Back on land, we bussed to Worms to see the monument commemorating Martin Luther’s noble stand for the truth before the Imperial Diet of Rome. When he refused to recant his Protestant beliefs, because he refused to abandon Scripture and his conscience, he was banished to the outer reaches of the Empire. Luther spent just ten days in Worms, but these ten days fundamentally changed the world.
What a monument it is! Inaugurated in 1868, Luther stands in the center, with his Bible in hand. He is surrounded by the forerunners of the Reformation, John Wycliffe, Peter Waldo, Girolamo Savonarola, and John Hus. Then, like a mighty fortress, Frederick the Wise of Saxony, who brought him to safety at Wartburg; his supporter, Philipp, landgrave at Hesse; and his friends and comrades, Johannes Reuchlin and Philipp Melanchthon, stand around him. Reliefs and medallions allude to important stages of the Reformation, as do the three ladies of Speyer, Augsburg, and Magdeburg. I have never seen such a beautiful monument, conveying so much detail, in all my life. It is the largest Reformation memorial in the world, and even more impressive than the Reformation wall in Geneva.

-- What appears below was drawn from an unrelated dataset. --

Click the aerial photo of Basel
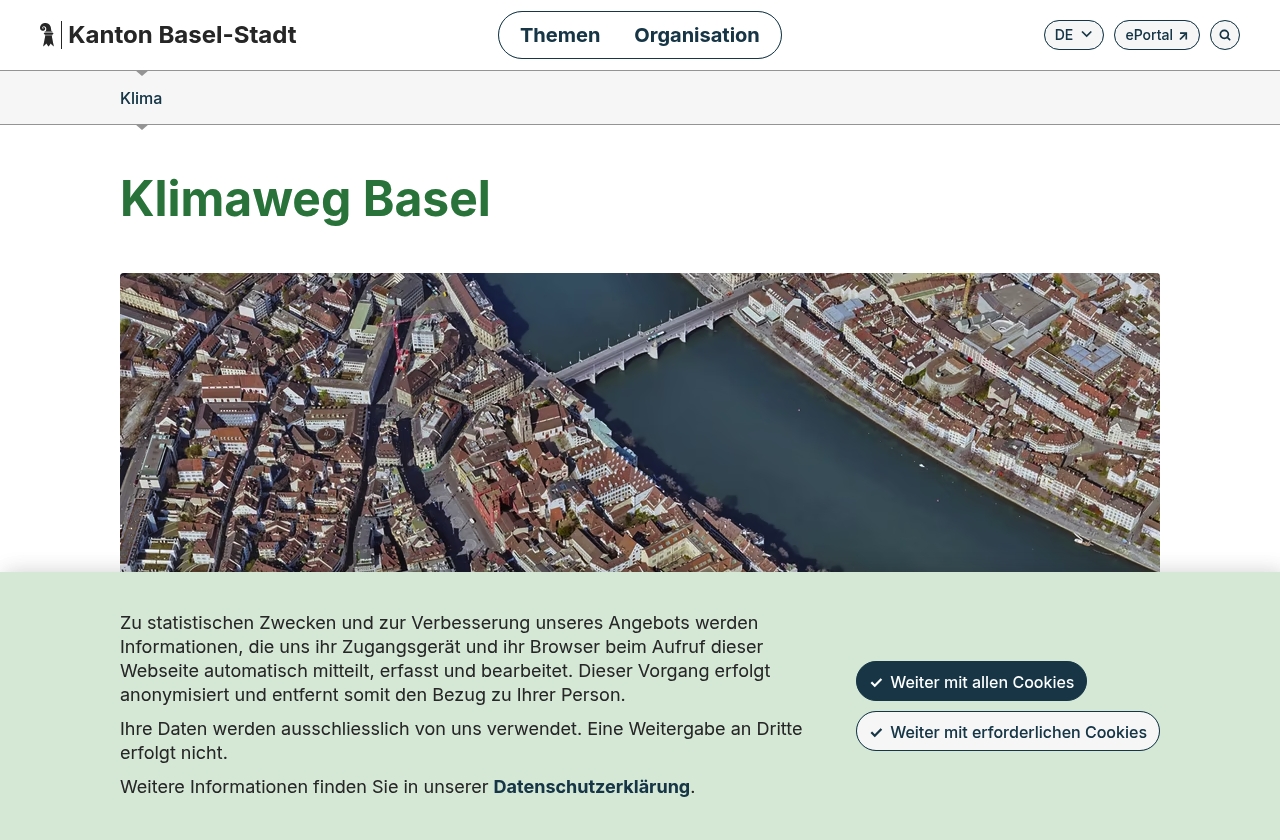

From there, we made it to Heidelberg, where we are to camp out for the last five days of our trip.
On Thursday morning, we toured the old, beautiful Heidelberg Castle, which stands mostly in ruins overlooking the beautiful Neckar River. The completed Heidelberg Catechism was read for the first time in this castle on January 19, 1563, 450 years ago. After it was unanimously accepted, the theologians and pastors who were present were so overwhelmed with joy that they stayed over the following Sabbath to celebrate the Lord’s Supper together as a manifestation of their unity in Christ.
After lunch, we walked through the old town, and visited the Heiliggeistkirche—the Holy Spirit Church (founded in 1398), where Caspar Olevianus, coauthor of the catechism, served as preacher. The primary author of the catechism, Zacharias Ursinus, also preached on the catechism here and sometimes gave lectures. We also climbed the tower of this church (209 steps, according to Lydia), from where one gets a stunningly beautiful view of the castle and the whole of Heidelberg with its old red-tiled roofs. What a nostalgic experience this visit was!